Great 1st shark Red! Okaloosa has been producing some good looking sharks. The addiction begins!! Start practicing the Hi my name is Red and Im addicted to shark fishing!!! There is a Monday night support group at Navarre pier....... UGLY


----------



## MoganMan

Nice shark! And ignore that guy, he's just looking for attention


----------



## MrFish

Congrats on the shark! You get all kinds of pros on the beach, I've noticed.


----------



## hjorgan

Nice one. So many folks that fish with me want to catch a shark ... the first time. After one or two they get less interested. Those things just keep pulling.


----------



## Destin Red

Thanks for all the nice comments! Yeah, I didn't let that guy ruin my day, but you would think a fellow fisherman would know better. I have only been actually trying to catch sharks for a couple months now and every time i go, i get bites. Sometimes they will take the bait and drop it after 15 seconds, or they will break my line, etc. But everytime I go to the beach I at least 'hook' one. Anytime of the day too... 10am, noon...yesterday I caught that one around 5:30pm.

I usually get bloodline or scraps from seafood markets, but fresh caught ladyfish seems to work wonders, very bloody. I dont put em on whole, I just cut cross sectional chunks of em... about 4" each. I used to 'butterfly' them, but i dont do that anymore as it encourages smaller fish to rip the bait apart. There must be hundreds of sharks that cruise in between the first and second sand bars daily. They are everywhere! Good luck everyone!


----------



## Destin Red

He was 61".. so just over 5'!!


----------



## johnf

Cool that's a keeper. Caught my 1st one this year, about a 4' Atlantic Sharp nose. 2nd one was a 10' Hammer and it was a beast. Would like to catch one like yours next year, I'm jonesin' for some fresh shark. 

Congrats.


----------



## Ugly 1

My favorite bait by far is cow nose rays! stays on for hours in the surf, resists crab, small fish, catfish, and attracts big fish! UGLY


----------



## Destin Red

Thanks for the tip Ugly. We actually caught a 'regular?' sting ray yesterday... wasn't a cow ray for sure. We were about to cut that up for bait, but thats when the shark hit. I've heard sting rays were good bait, but i didn't think they were that bloody? Maybe i'm wrong? probabaly very durable though like you say. plus if it's fresh, i think it's hard for sharks to turn down. I hear they can actually sense when bait has touched ice... they can sense the chlorine in the ice and it turns them away. So when I get scraps, I bag it and then put it on ice. But always go fresh if you can!! Ladyfish are super easy to come by and plentiful as you all know.


----------



## Destin Red

@johnf... Are hammerheads frequent just off the beach? I hear people have been spotting more. I always tend to see blacktips and huge bulls when i'm out.
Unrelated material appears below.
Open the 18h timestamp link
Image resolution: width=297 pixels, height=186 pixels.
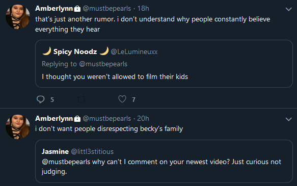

I've had a couple 8-9' bullsharks 'check me out' in the water before... not a fun encounter.


----------



## tigershark

Nice shark ! Southern stingrays and cownose rays are my favorite The addiction begins


----------



## johnf

Destin Red said:


> @johnf... Are hammerheads frequent just off the beach? I hear people have been spotting more. I always tend to see blacktips and huge bulls when i'm out. I've had a couple 8-9' bullsharks 'check me out' in the water before... not a fun encounter.


I don't know. I'm only down there for a week at a time. This was my first try at shark fishing. Now I'm addicted. Already looking for new setup for next year. GOT TO HAVE SOMETHING BIGGER!!!!!!!!!!!!!!!!!!!!!!!


----------



## Surfster

Very nice! What kind of surf rod and reel were you using??


----------



## Destin Red

This was not caught on a 'shark rig'. I do have a Penn Senator 6/0 with 100lb. power pro spliced with 100lb mono. I use 12/0 J hooks, and sometimes bigger circle hooks.

This one was caught on a $100 rod/reel Penn combo from Bass Pro. Nothing fancy. It was luck and hilarious that I was able to land him using only 25# test mono line, 1' wire leader and a 3/0 hook. I had to keep the drag loose so the line wouldn't break, but with some finessing I was able to land him.


----------



## johnf

So the two hamerheads I caught were a lot bigger than your fish and I caught them on a Penn 309 with 30# line. Are blacktips a lot stronger or did I just get lucky?


----------



## devinsdad

Very, very nice. Way to go! We may be going this weekend if you can make it over this way.


----------